FYI.

This story is over 5 years old.

News

Criminal Justice Reformer Vanita Gupta Just Got Way More Powerful

At a time when voting rights are threatened, schools are segregated, and police seem to be doing whatever they feel like to people of color, the appointment of a star reformer to head up the Justice Department's civil rights division offers some hope.

ACLU lawyer Vanita Gupta has a fancy new gig. Photo by Dimitrios Kambouris/WireImage

These days, it's almost routine to see minority voting rights threatened in states like Georgia and Michigan, and it's also depressingly common for young, unarmed people of color to be killed by police in cities like New York and Ferguson. Blacks are 21 times as likely as whites to be shot by cops, and large swaths of America's school system have essentially been resegregated. But the civil rights division of the US Justice Department has lacked a leader for more than a year, a glaring vacancy that's made it awfully difficult to see light at the end of this tunnel of misery.

Advertisement

Enter Vanita Gupta, the American Civil Liberties Union (ACLU) lawyer outgoing Attorney General Eric Holder just appointed to head up the civil rights division, which he likes to call the "crown jewel" of the Justice Department. A major player in the prison and criminal justice reform movements, Gupta is the rare advocate who doesn't inspire venom from the right—in fact, she's earned plaudits from conservative icons like anti-tax king Grover Norquist and David Keene, former head of the National Rifle Association. That sets her up to potentially lead the Obama administration on issues like mass incarceration, police militarization, ballot access, and civil asset forfeiture, assuming she gets confirmed to stay on the job.

"This is an absolutely brilliant young woman," New York University Law School professor Claudia Angelos, who's taught with Gupta, told me. "She is a dedicated advocate for racial equality—that has been her life's work thus far. Her record speaks for itself."

After graduating from law school in 2001, Gupta worked with the NAACP Legal Defense Fund, where she intervened in a wild case that saw over a tenth of the black population of a Texas town get wrongly pinched in a drug bust. More noteworthy to the war on drugs reform crowd is that Gupta has (very recently) expressed support for marijuana legalization, a stance advocates hope will penetrate the top rungs of the American power structure by the time Obama and his administration finally call it quits in 2017.

Advertisement

"Having someone who believes that marijuana legalization is a social justice issue serving as the chief civil rights official in the Justice Department will be simply game-changing," according to Tom Angell, founder of Marijuana Majority, a legalization advocacy group. "Hopefully she can convince the next attorney general to initiate the process of rescheduling marijuana under federal law."

Now Gupta won't just be making noise about the racial component to the war on drugs—she'll have the power to intervene. Then again, with so many prosecutors around the country still wedded, for economic reasons as well as moral ones, to a lock-them-up mentality, the challenge will be in disseminating her philosophy and choosing her battles.

Perhaps most important after the killing of unarmed black teen Michael Brown this summer—and the spectacular police overreaction to protests that followed—is that Gupta has been vocal about what went wrong, and how we might go about fixing it.
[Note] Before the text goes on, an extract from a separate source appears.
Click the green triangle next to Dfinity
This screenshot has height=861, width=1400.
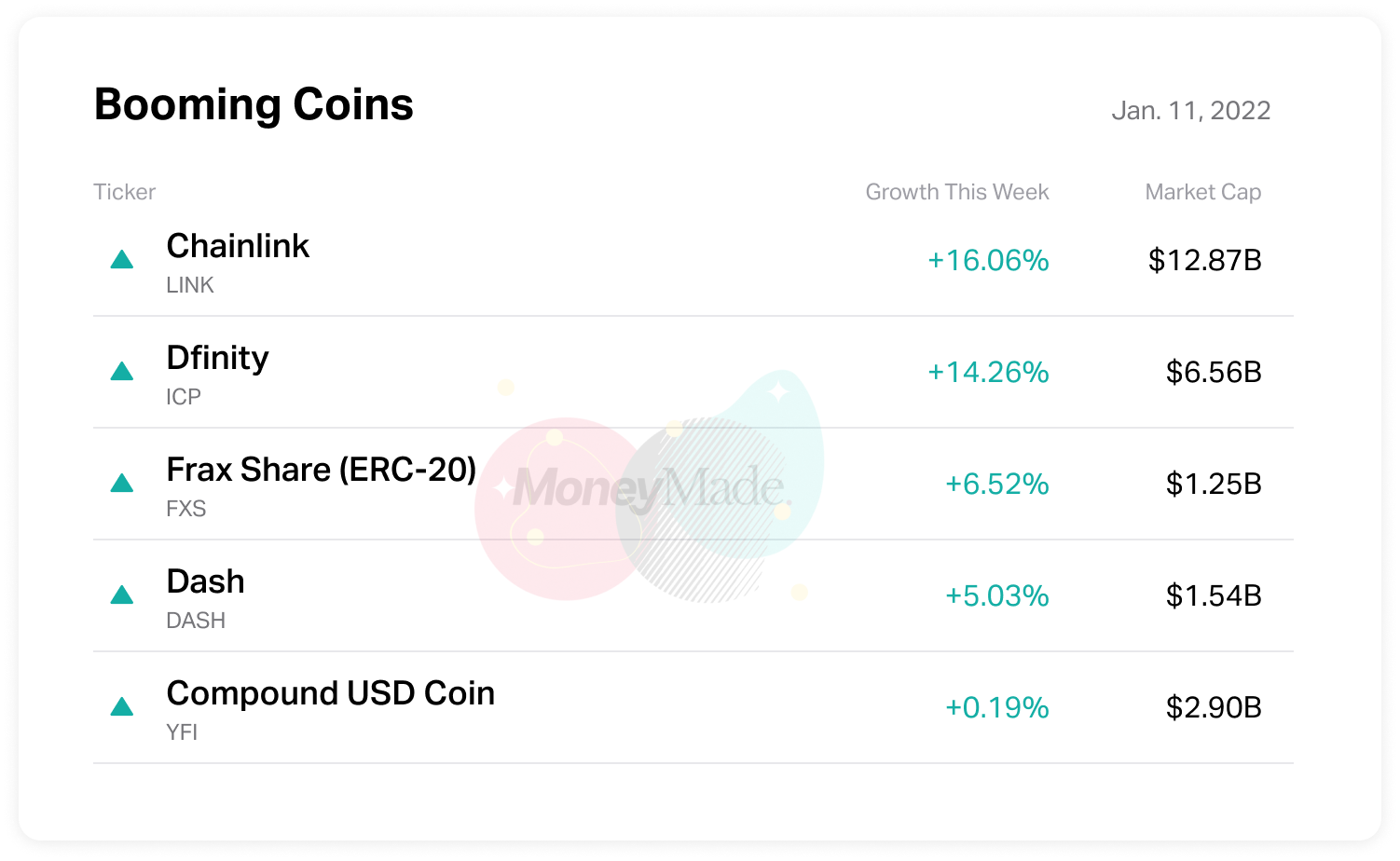pos(122,372)
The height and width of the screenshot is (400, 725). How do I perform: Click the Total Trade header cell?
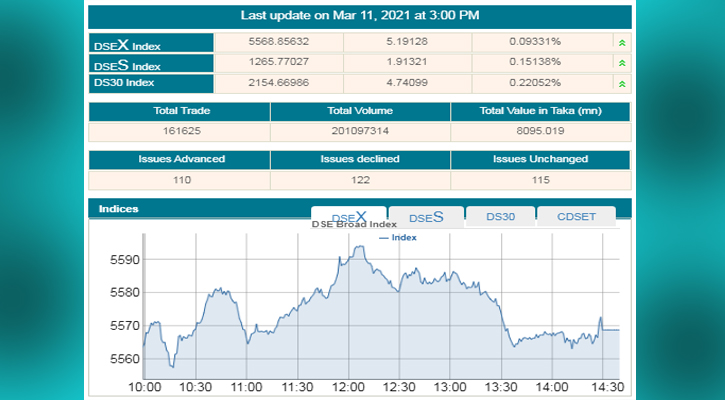click(x=180, y=111)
"What Ferguson has laid bare is something that communities of color, kind of at the target of the war on drugs, have known for the last several decades: that policing in their communities is often highly militarized," she said in a recent radio interview. "The question will be that once the cameras leave Ferguson, once the Ferguson hashtag is no longer trending on Twitter, is there going to be the political will and resolve to actually address what has been a very alarming situation in local and state police departments around the country. Because there's no question that this has really gone out of control."

This matters because the Justice Department's civil rights division has mounted a probe of the Ferguson police department and its practices. Of course, it remains to be seen if Gupta will go after some of the larger police departments, like New York's, that continue to conduct systematic surveillance of Muslim citizens and disproportionately target people of color for quality-of-life offenses.

Still, there's plenty of room for optimism here. Gupta has shown she can get Republicans to play ball, which has been essential to pushing forward the broader criminal justice reform project in the Obama era. And the rollbacks of mandatory minimum sentences (Gupta wants to scrap them entirely), along with the broader shift in how the feds have dealt with low-level drug offenses, speak to her ability to produce change.

"The needle has moved in no small measure because of her influence," Angelos told me.